[Stored data]
=== Begin Enclosure ===

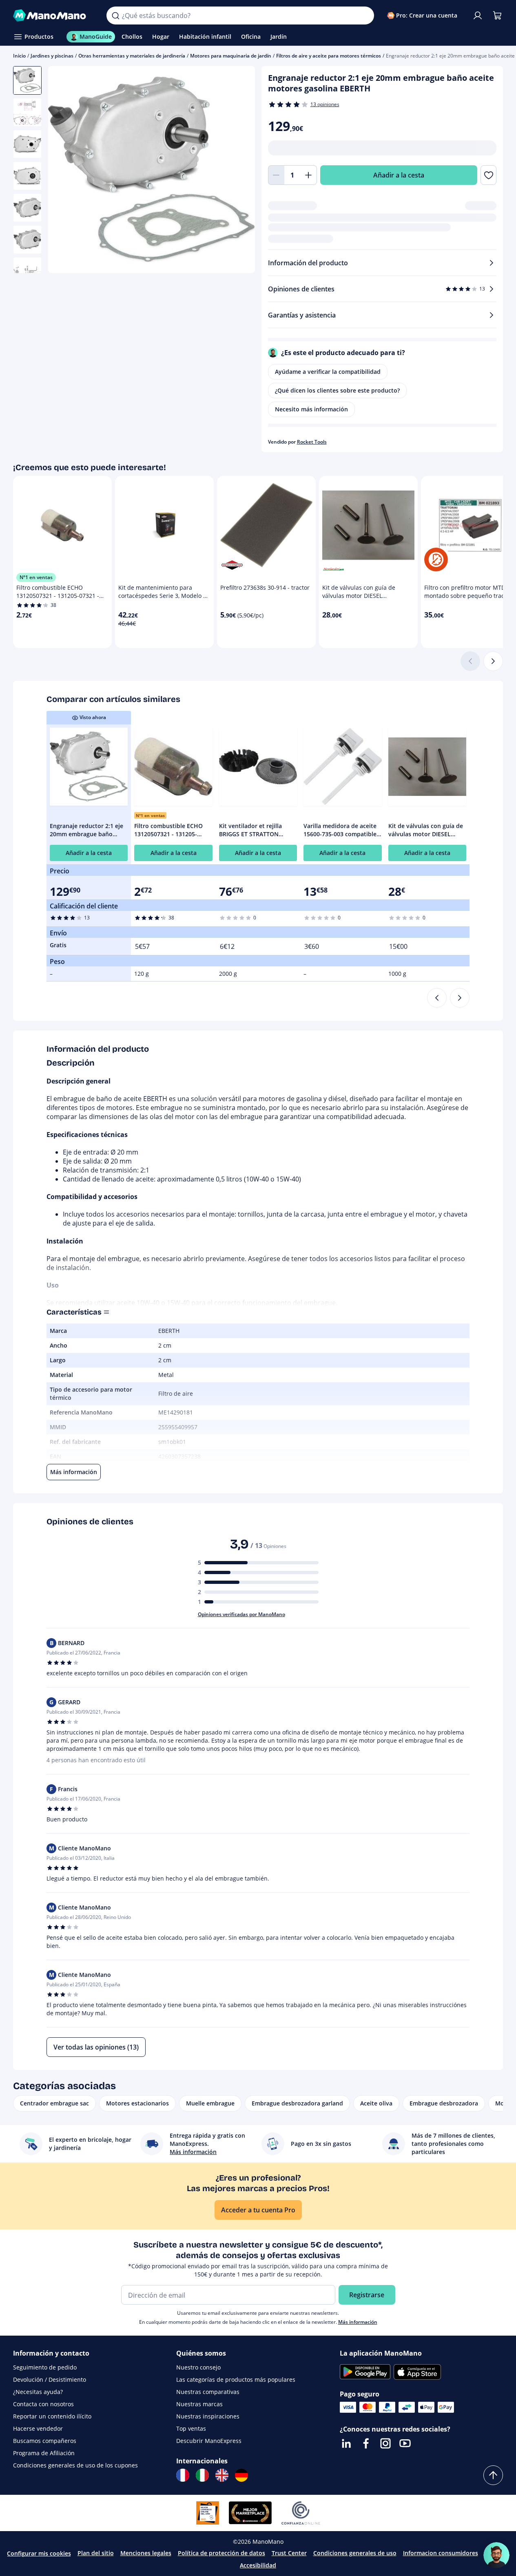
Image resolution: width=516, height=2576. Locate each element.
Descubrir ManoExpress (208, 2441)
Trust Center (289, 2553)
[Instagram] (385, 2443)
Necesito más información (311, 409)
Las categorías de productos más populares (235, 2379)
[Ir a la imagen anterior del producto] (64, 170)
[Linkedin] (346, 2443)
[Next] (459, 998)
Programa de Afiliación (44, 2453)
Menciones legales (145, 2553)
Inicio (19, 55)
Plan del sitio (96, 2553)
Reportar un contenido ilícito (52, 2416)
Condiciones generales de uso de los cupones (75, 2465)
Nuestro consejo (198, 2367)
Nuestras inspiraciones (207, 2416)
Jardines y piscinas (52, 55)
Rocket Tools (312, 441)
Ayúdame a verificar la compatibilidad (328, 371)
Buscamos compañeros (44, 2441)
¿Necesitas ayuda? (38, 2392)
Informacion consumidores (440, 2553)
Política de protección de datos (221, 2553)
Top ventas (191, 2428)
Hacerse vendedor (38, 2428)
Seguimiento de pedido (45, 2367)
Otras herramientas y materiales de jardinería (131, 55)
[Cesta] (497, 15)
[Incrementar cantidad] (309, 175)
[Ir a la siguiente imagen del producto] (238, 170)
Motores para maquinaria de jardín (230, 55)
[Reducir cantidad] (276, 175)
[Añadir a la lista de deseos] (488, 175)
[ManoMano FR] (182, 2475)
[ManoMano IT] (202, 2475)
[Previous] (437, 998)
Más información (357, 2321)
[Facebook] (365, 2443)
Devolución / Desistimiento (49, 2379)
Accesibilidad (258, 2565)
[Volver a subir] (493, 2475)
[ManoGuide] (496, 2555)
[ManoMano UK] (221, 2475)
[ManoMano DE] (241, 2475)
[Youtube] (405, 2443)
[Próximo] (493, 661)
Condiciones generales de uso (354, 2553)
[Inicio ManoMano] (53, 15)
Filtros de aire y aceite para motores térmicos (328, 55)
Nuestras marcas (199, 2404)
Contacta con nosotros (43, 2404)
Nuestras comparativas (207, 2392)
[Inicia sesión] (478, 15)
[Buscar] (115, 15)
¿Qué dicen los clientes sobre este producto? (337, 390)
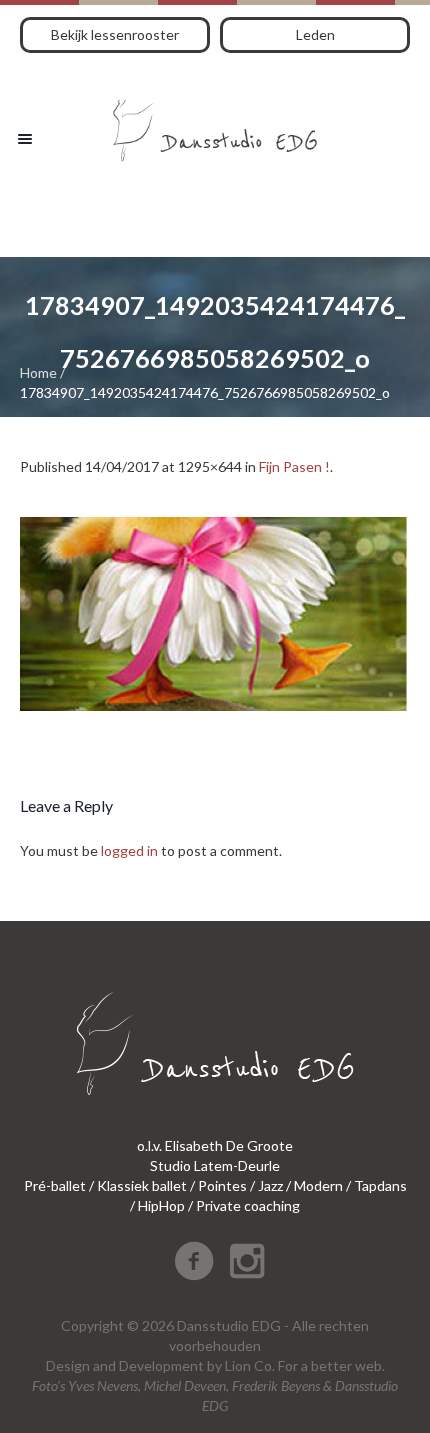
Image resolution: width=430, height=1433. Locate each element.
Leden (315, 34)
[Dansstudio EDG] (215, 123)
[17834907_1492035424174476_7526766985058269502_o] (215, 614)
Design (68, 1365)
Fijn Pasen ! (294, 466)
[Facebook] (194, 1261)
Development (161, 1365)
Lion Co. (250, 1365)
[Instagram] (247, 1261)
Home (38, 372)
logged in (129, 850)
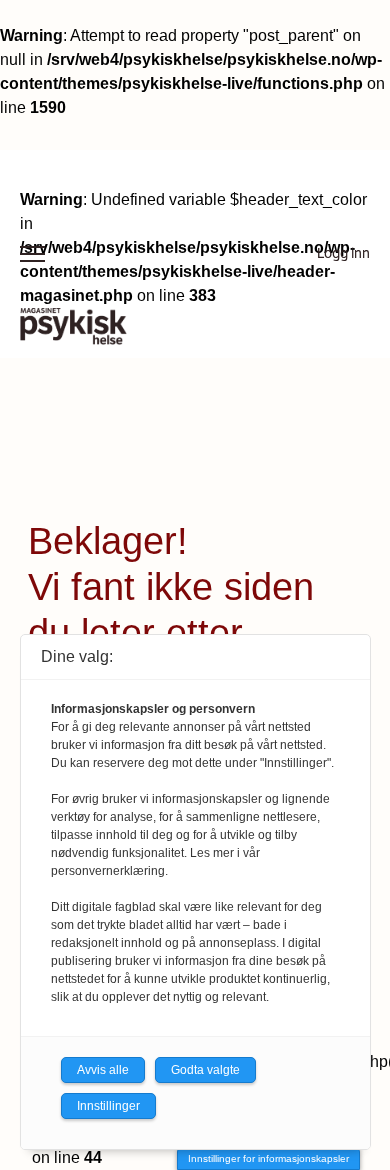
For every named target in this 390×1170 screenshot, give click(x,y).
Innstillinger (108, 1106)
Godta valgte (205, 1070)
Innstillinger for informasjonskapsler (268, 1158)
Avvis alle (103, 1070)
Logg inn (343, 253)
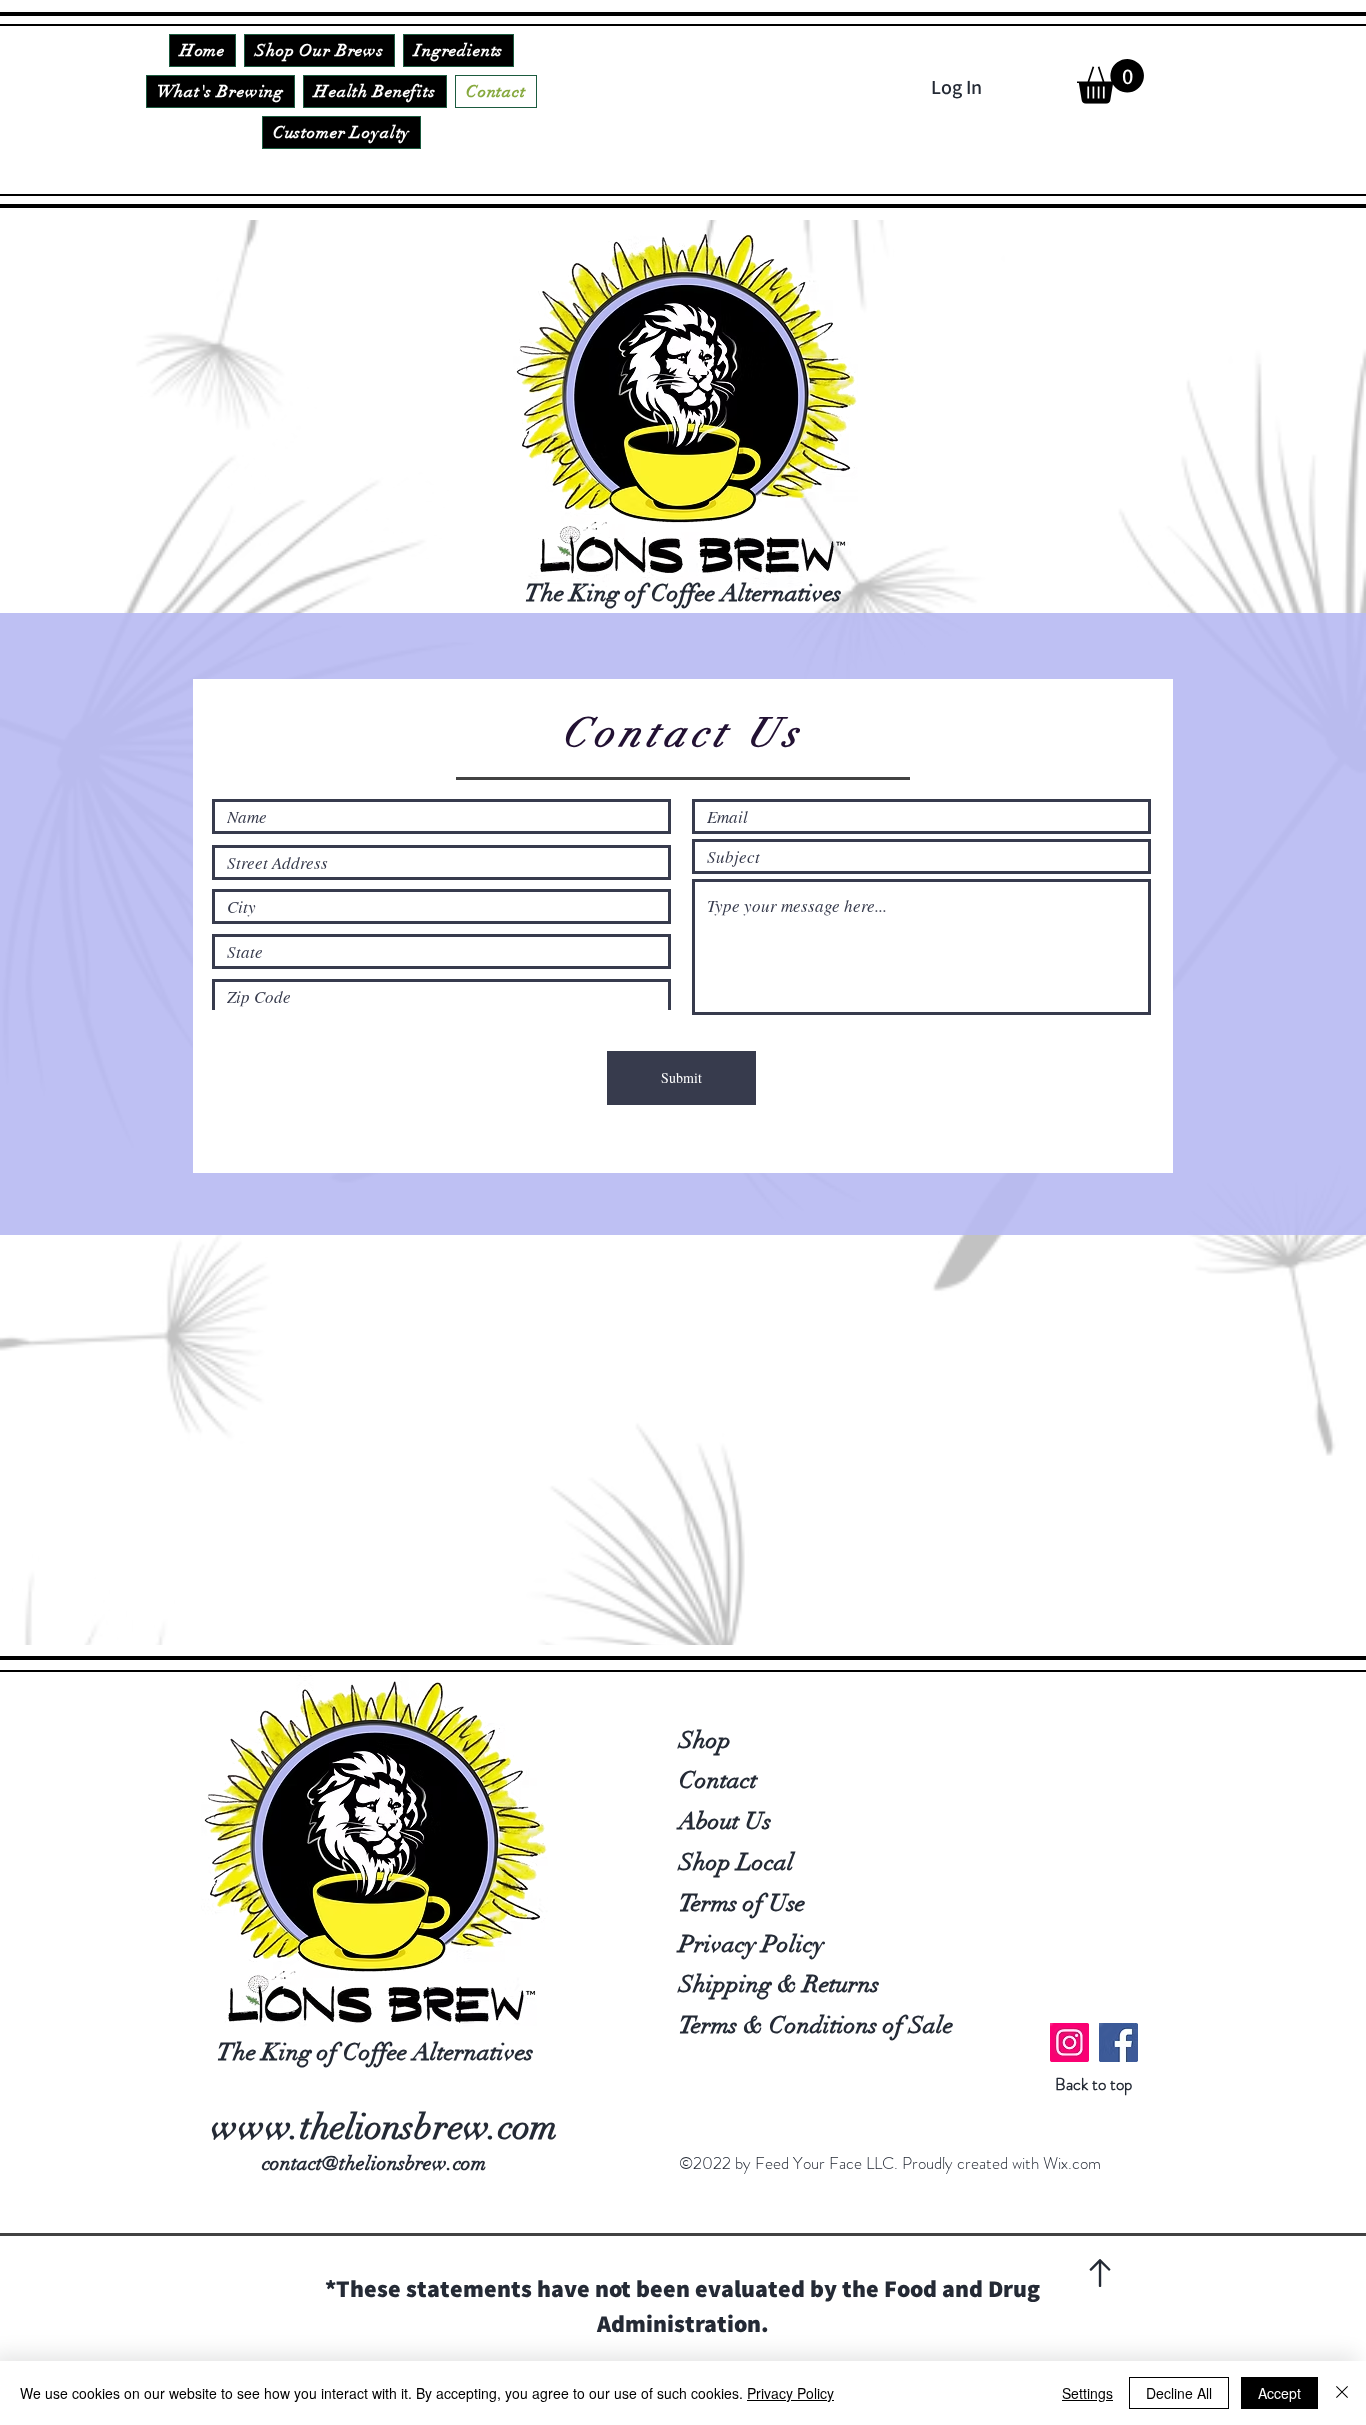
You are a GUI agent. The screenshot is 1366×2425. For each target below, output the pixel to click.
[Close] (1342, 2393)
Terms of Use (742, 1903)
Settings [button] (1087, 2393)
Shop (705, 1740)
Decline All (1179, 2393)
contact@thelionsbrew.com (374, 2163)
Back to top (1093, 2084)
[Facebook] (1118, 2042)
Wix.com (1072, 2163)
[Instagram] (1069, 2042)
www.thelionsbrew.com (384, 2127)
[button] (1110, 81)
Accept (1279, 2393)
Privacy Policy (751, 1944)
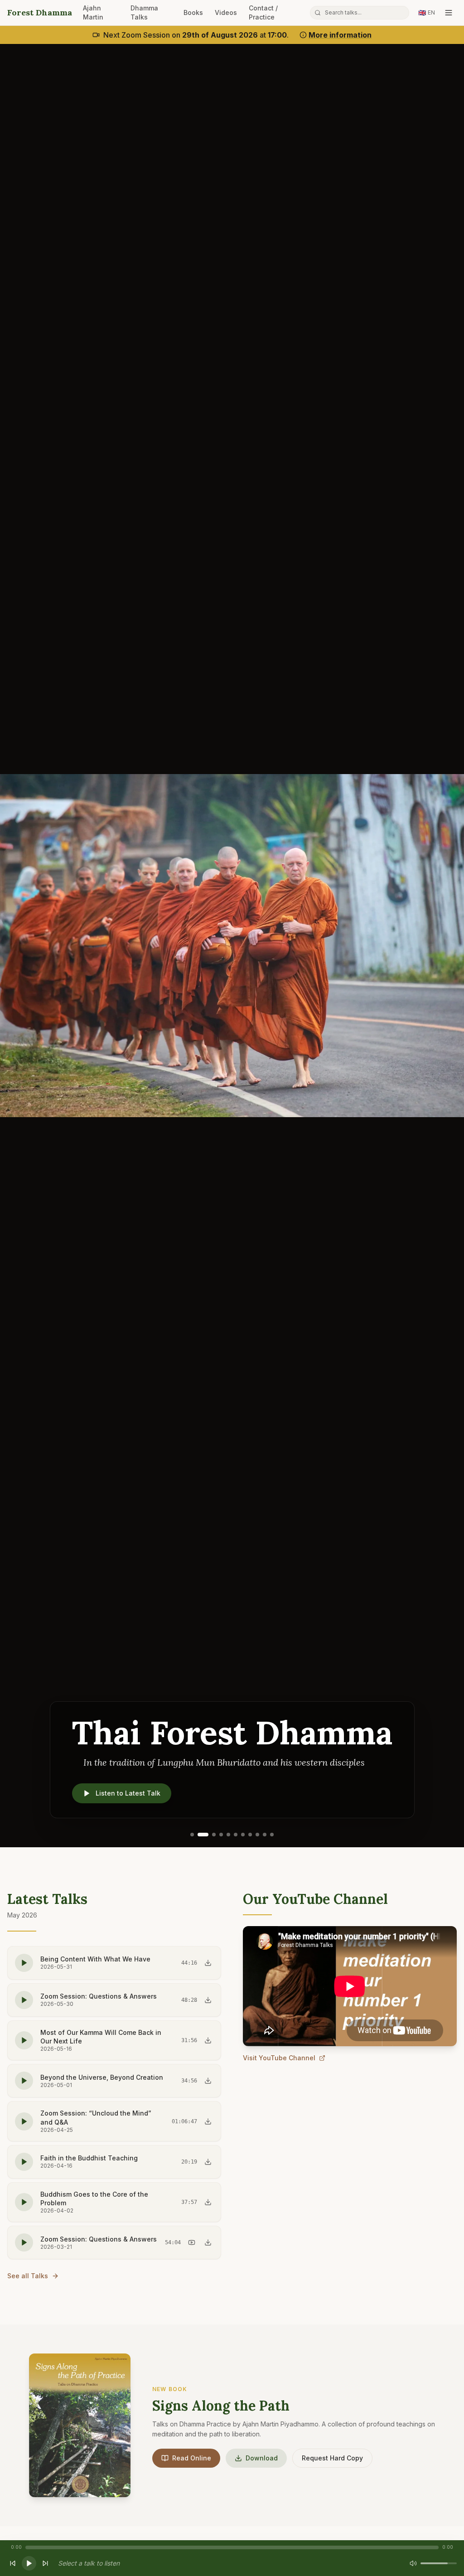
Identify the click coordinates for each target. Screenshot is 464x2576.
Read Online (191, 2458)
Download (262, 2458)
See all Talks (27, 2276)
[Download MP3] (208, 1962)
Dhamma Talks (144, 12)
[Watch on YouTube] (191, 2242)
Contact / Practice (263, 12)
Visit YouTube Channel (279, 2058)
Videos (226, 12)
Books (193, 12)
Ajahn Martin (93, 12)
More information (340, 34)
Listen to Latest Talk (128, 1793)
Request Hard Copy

=== End Enclosure ===

- [WORK REQUIRED] An exact reprint of every record is required, with the pictures omitted.

- [TASK ANSWER]
Image resolution: width=516, height=2576. Locate each element.
Descubrir ManoExpress (208, 2441)
Trust Center (289, 2553)
[Instagram] (385, 2443)
Necesito más información (311, 409)
Las categorías de productos más populares (235, 2379)
[Ir a la imagen anterior del producto] (64, 170)
[Linkedin] (346, 2443)
[Next] (459, 998)
Programa de Afiliación (44, 2453)
Menciones legales (145, 2553)
Inicio (19, 55)
Plan del sitio (96, 2553)
Reportar un contenido ilícito (52, 2416)
Condiciones generales de uso de los cupones (75, 2465)
Nuestro consejo (198, 2367)
Nuestras inspiraciones (207, 2416)
Jardines y piscinas (52, 55)
Rocket Tools (312, 441)
Ayúdame a verificar la compatibilidad (328, 371)
Buscamos compañeros (44, 2441)
¿Necesitas ayuda? (38, 2392)
Informacion consumidores (440, 2553)
Política de protección de datos (221, 2553)
Top ventas (191, 2428)
Hacerse vendedor (38, 2428)
Seguimiento de pedido (45, 2367)
Otras herramientas y materiales de jardinería (131, 55)
[Cesta] (497, 15)
[Incrementar cantidad] (309, 175)
[Ir a la siguiente imagen del producto] (238, 170)
Motores para maquinaria de jardín (230, 55)
[Reducir cantidad] (276, 175)
[Añadir a la lista de deseos] (488, 175)
[ManoMano FR] (182, 2475)
[ManoMano IT] (202, 2475)
[Previous] (437, 998)
Más información (357, 2321)
[Facebook] (365, 2443)
Devolución / Desistimiento (49, 2379)
Accesibilidad (258, 2565)
[Volver a subir] (493, 2475)
[ManoGuide] (496, 2555)
[ManoMano UK] (221, 2475)
[ManoMano DE] (241, 2475)
[Youtube] (405, 2443)
[Próximo] (493, 661)
Condiciones generales de uso (354, 2553)
[Inicio ManoMano] (53, 15)
Filtros de aire y aceite para motores térmicos (328, 55)
Nuestras marcas (199, 2404)
Contacta con nosotros (43, 2404)
Nuestras comparativas (207, 2392)
[Inicia sesión] (478, 15)
[Buscar] (115, 15)
¿Qué dicen los clientes sobre este producto? (337, 390)
Image resolution: width=430, height=1433. Locate each element.
Leden (315, 34)
[Dansstudio EDG] (215, 123)
[17834907_1492035424174476_7526766985058269502_o] (215, 614)
Design (68, 1365)
Fijn Pasen ! (294, 466)
[Facebook] (194, 1261)
Development (161, 1365)
Lion Co. (250, 1365)
[Instagram] (247, 1261)
Home (38, 372)
logged in (129, 850)
For every named target in this 390×1170 screenshot, give click(x,y).
Innstillinger (108, 1106)
Godta valgte (205, 1070)
Innstillinger for informasjonskapsler (268, 1158)
Avvis alle (103, 1070)
Logg inn (343, 253)
You are a GUI agent. The screenshot is 1366×2425. For each target below, output the pixel to click.
[Close] (1342, 2393)
Terms of Use (742, 1903)
Settings [button] (1087, 2393)
Shop (705, 1740)
Decline All (1179, 2393)
contact@thelionsbrew.com (374, 2163)
Back to top (1093, 2084)
[Facebook] (1118, 2042)
Wix.com (1072, 2163)
[Instagram] (1069, 2042)
www.thelionsbrew.com (384, 2127)
[button] (1110, 81)
Accept (1279, 2393)
Privacy Policy (751, 1944)
Identify the click coordinates for each target. Screenshot is 464x2576.
Read Online (191, 2458)
Download (262, 2458)
See all Talks (27, 2276)
[Download MP3] (208, 1962)
Dhamma Talks (144, 12)
[Watch on YouTube] (191, 2242)
Contact / Practice (263, 12)
Visit YouTube Channel (279, 2058)
Videos (226, 12)
Books (193, 12)
Ajahn Martin (93, 12)
More information (340, 34)
Listen to Latest Talk (128, 1793)
Request Hard Copy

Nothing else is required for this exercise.